Overall I'd guess most of the disagreement can be rounded off to you thinking that AI safety is known to be the top priority, and so the benefits of forecasting in terms of prioritization are pretty small. Is that fair?

  1. I don't try to argue the object-level. I'm instead suggesting reasons why direct work could be a higher priority under a greater range of uncertainty than people might think.
    1. If this is true, it doesn't necessarily mean that people should deprioritise forecasting. But it does mean that if your estimates are already within the range where direct work is higher priority, and expected evidence seems unlikely to shift estimates out of that range, then forecasting is marginally wastefwl.
  2. The Future Fund's estimates and resilience (or that of a large part of the community) might not be within that range, however. In which case they should probably prioritise forecasting.
  3. I'm only saying "if you think this, then that". The arguments could still be valid (and therefore potentially usefwl), even if the premises don't hold in specific cases.
  4. I'm not saying "forecasting is wastefwl", I'm saying "here are some reasons that may help you analyse". My opinions shouldn't matter to the value of the post, since I explicitly say that people shouldn't defer to me.
    1. The arguments are entirely filtered for anti-forecasting, because I expect people to already be aware of the pro-forecasting arguments I currently have on offer, and I only wish to provide tools that they may not already have.

Role-based socioepistemology, and "forecasters" vs "explorers"

  1. I'm supposed to try to figure out what a good research community looks like, and that will involve different people filling different roles. I believe there are tangible methodological differences between optimal forecasting and optimal exploring, and I want to refine my model of what those differences are.
  2. When I talk about "forecasters", it's usually because I want to contrast that with what I think good methodologies for "explorers" are. Truth is, I have no idea how to do good forecasting, so it usually ends up being rather strawman-ish.
  3. When I say "explorer" I think of people like V.S. Ramachandran, Feynman, Kary Mullis, and people who aren't afraid of being wrong a bunch in order to be extremely right on occasion.
  4. Whereas forecasters need to produce work that people can safely defer to and use for prioritising between consequential decisions, so the negative impact of being wrong are much greater.
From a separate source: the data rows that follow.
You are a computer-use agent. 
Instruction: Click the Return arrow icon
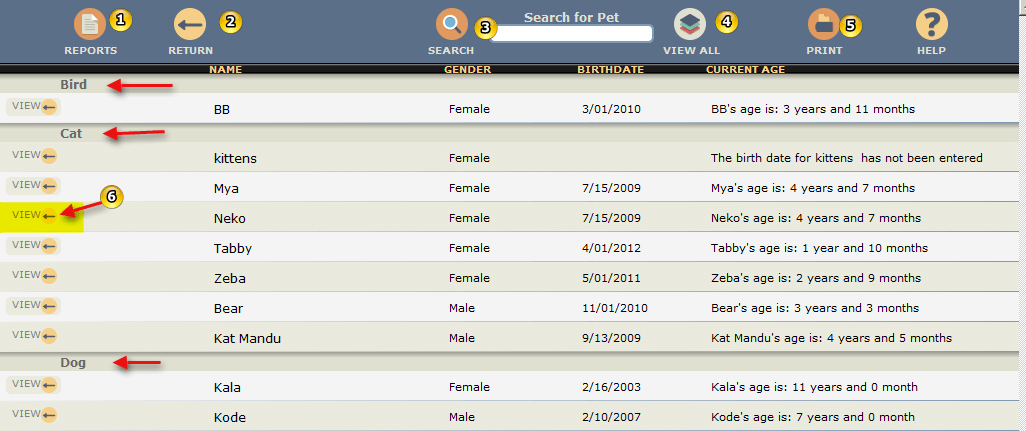(x=189, y=24)
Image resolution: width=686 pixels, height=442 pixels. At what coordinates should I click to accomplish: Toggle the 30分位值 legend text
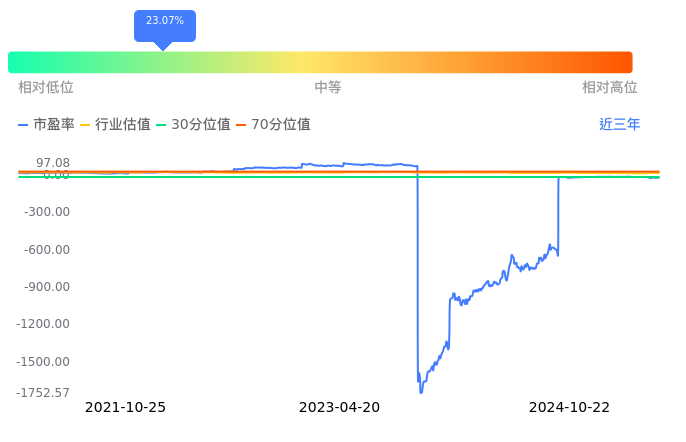point(201,125)
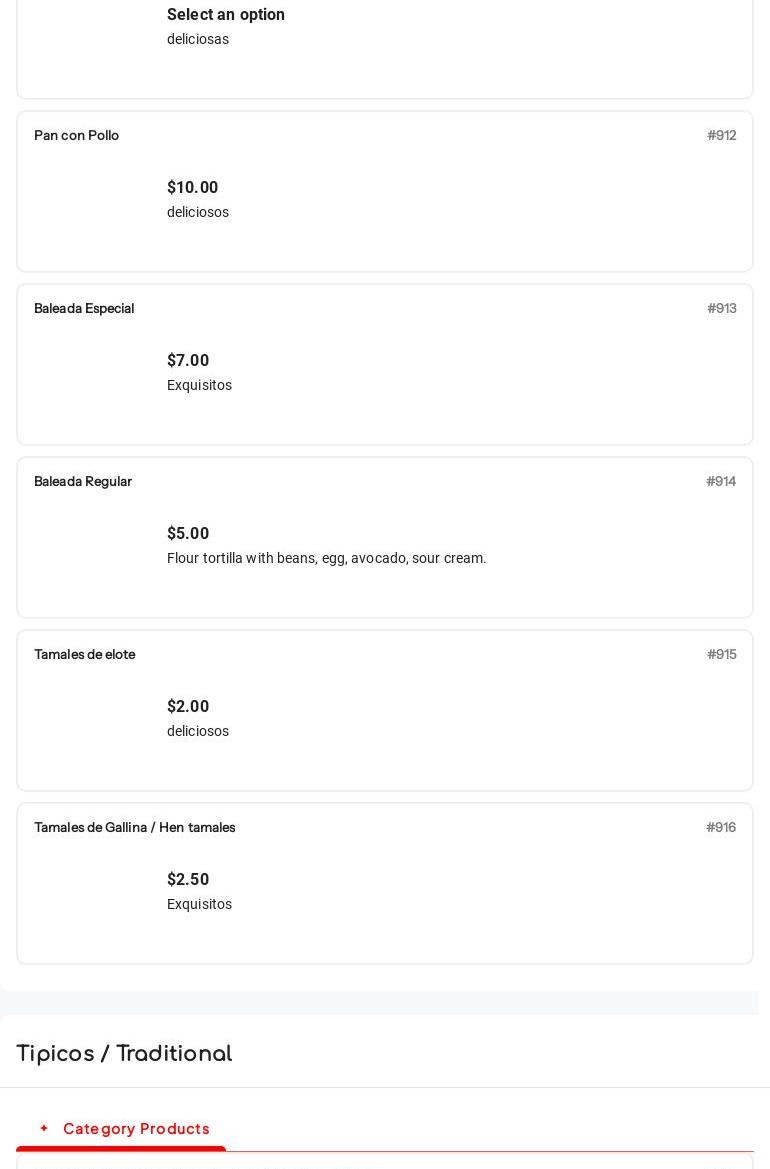Click product number #914
Viewport: 770px width, 1169px height.
click(721, 481)
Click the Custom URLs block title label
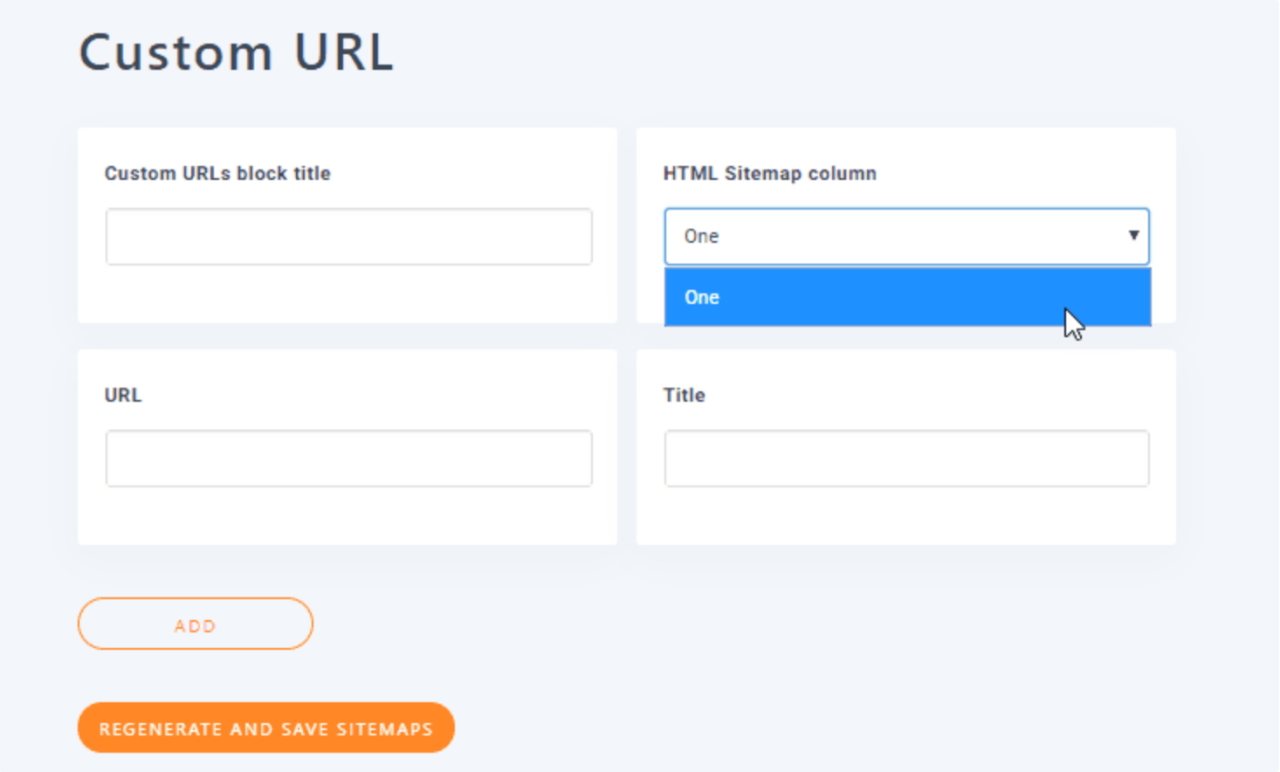 coord(217,174)
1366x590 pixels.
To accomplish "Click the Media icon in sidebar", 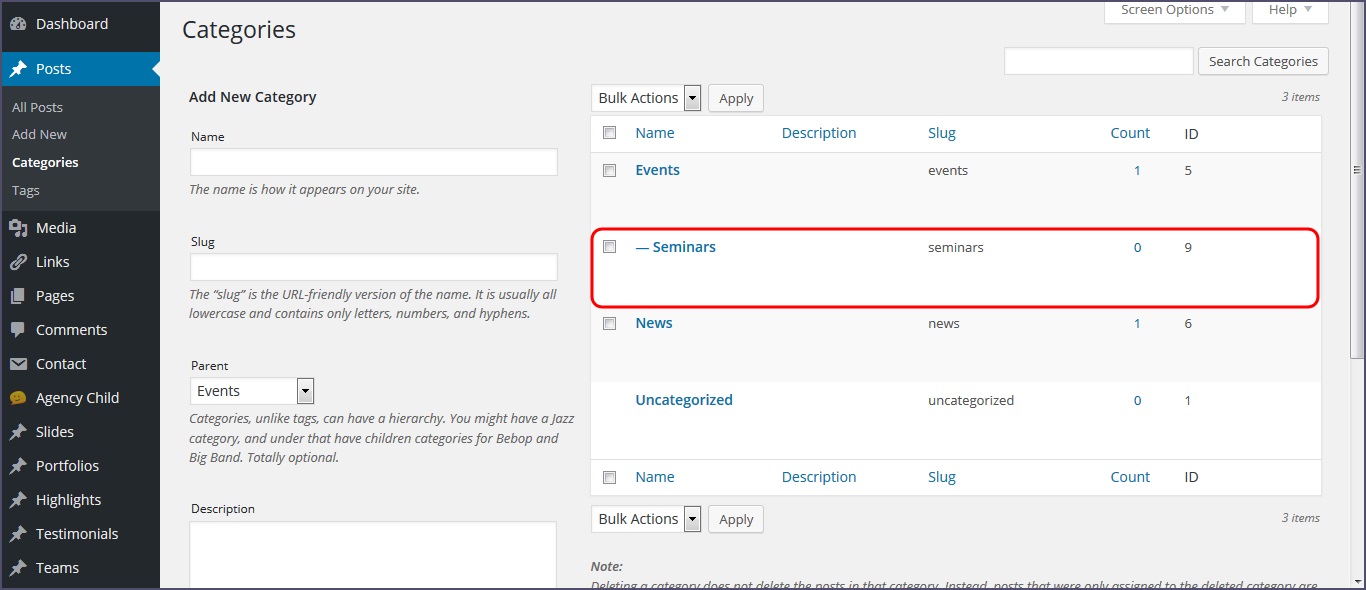I will pyautogui.click(x=18, y=228).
Exploring helps forecasting more than the other way around

  1. The way I usually update my estimates on the importance of doing X (e.g. animal advocacy or AI alignment) is by spending most of my time actually doing X and thereby learning how worthwhile it is.
    1. If X hits diminishing returns, or I uncover evidence that reduces my confidence in X, then I'll spend more resources trying to look for alternative paths.
    2. This way, I still get evidence related to prioritisation and forecasting, but I also make progress on object-level projects. The forecasting-related flow of information from project-execution is often sufficient that I don't need to spend much time explicitly forecasting.
      1. (I realise the terms are insufficiently well-defined, but hopefwly I communicate my intention.)
  2. It seems plausible that if something like this algorithm is widely adopted in the community, we not only make progress on important projects faster, but we also uncover more evidence related to prioritisation and forecasting.

Thanks a lot : )

(Honestly just posting comments on posts linking to relevant stuff you can think of is both cheap and decent value.)